#### Excerpt provided
= = = =
Hard questions, soft materials

My research interests trace back to my time growing up in Costa Rica. In high school, I particularly liked math and physics, and then in college I double-majored in mechanical engineering and physics. My favorite classes in mechanical engineering were the heat transfer classes, like thermodynamics, where I could also see their value for energy systems.

I moved to Boston to do my PhD at MIT, where I began working with hydrogels for producing water from the air. Initially, the materials we used were fairly expensive, so I got interested in more common hydrogels and salts – basically the material found in diapers and the same salt we throw on the streets when it snows. We started from fairly simple and inexpensive chemistry and began engineering materials to push the performance higher and higher. We eventually developed the best materials for capturing water from the air, proving them successful as part of a device we tested in the Atacama Desert in Chile, the driest desert in the world.

My lab’s work is at the intersection of soft materials and transport. To mention one idea, we want to do carbon capture powered by heat from data centers. A data center is like a toaster because all the electricity that a data center consumes ends up being rejected as heat – except a data center is not making any toast. It’s just wasting that heat to the ambient.

Soon, about 10% of all U.S. electricity use could go to data centers. That means 10% is wasted as heat. We’ve done some analysis that shows that if you use that heat to power carbon capture from the air, we can create a data center that’s carbon negative, meaning it pulls more CO2 from the air than it produces in powering that data center.
= = = =
#### Exercise requirements
1. List every country, city and desert named in the essay on soft materials research.
2. According to the essay on soft materials research, what share of all U.S. electricity use could soon go to data centers?
3. Carry on the essay about soft materials and carbon capture from data center heat, starting after its final sentence.
The lines that follow the essay are not needed for any of this work.

Element and text position data
= = = =
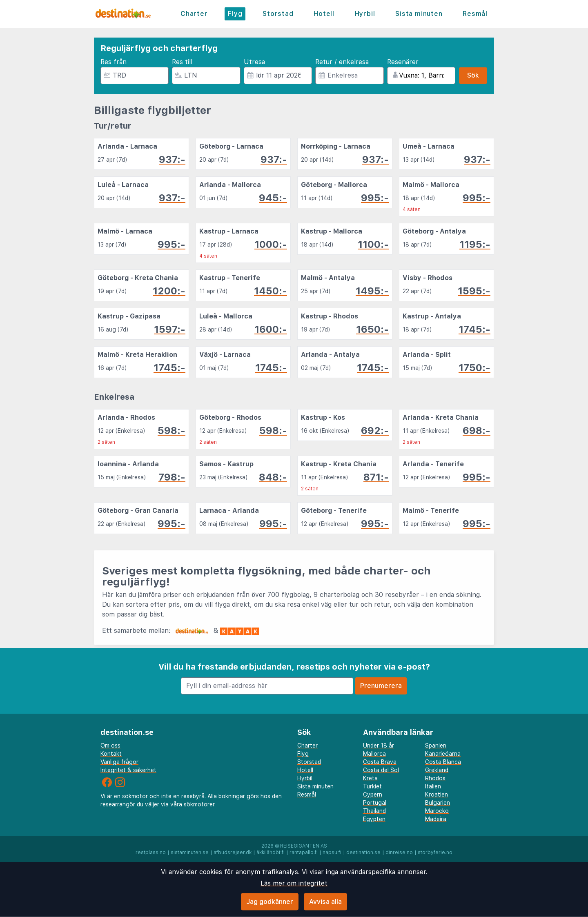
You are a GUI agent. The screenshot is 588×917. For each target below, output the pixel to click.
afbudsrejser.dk (232, 852)
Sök (473, 75)
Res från (114, 62)
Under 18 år (379, 746)
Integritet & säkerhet (128, 770)
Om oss (110, 746)
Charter (194, 13)
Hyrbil (365, 13)
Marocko (437, 811)
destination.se (363, 852)
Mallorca (374, 754)
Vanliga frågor (119, 762)
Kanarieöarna (443, 754)
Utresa (254, 62)
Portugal (374, 803)
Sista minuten (419, 13)
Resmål (475, 13)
= = = =
#### Responses to the tasks
1. Costa Rica, Boston, the Atacama Desert, Chile, the U.S.

2. About 10%.

3.
These carbon capture systems also produce water, so we’re talking about flipping the paradigm – we can have a data center that’s carbon negative and water positive. That’s essentially addressing two of the biggest environmental burdens of these data centers.

Another direction that I’m very excited about is exploring the concept of an electrochemical heat pump. Heat is one of the largest energy consumers. We heat our homes and businesses, use it to dry our clothes, heat up water, and so on. We typically do this one of two ways: either you burn gas, and that’s very inexpensive, or you use vapor compression heat pumps, which are similar to AC systems.

Both of those have limitations. These heat pumps are barely cost competitive with natural gas, so there’s not a strong incentive to innovate or deploy them. We are starting to develop a concept that I call a moisture and electrochemical heat pump, which captures moisture from the air, regenerates it electrochemically, and produces water. We’ve done some calculations showing that this technology can be something between 3 to 30 times more efficient than a current vapor compression heat pump.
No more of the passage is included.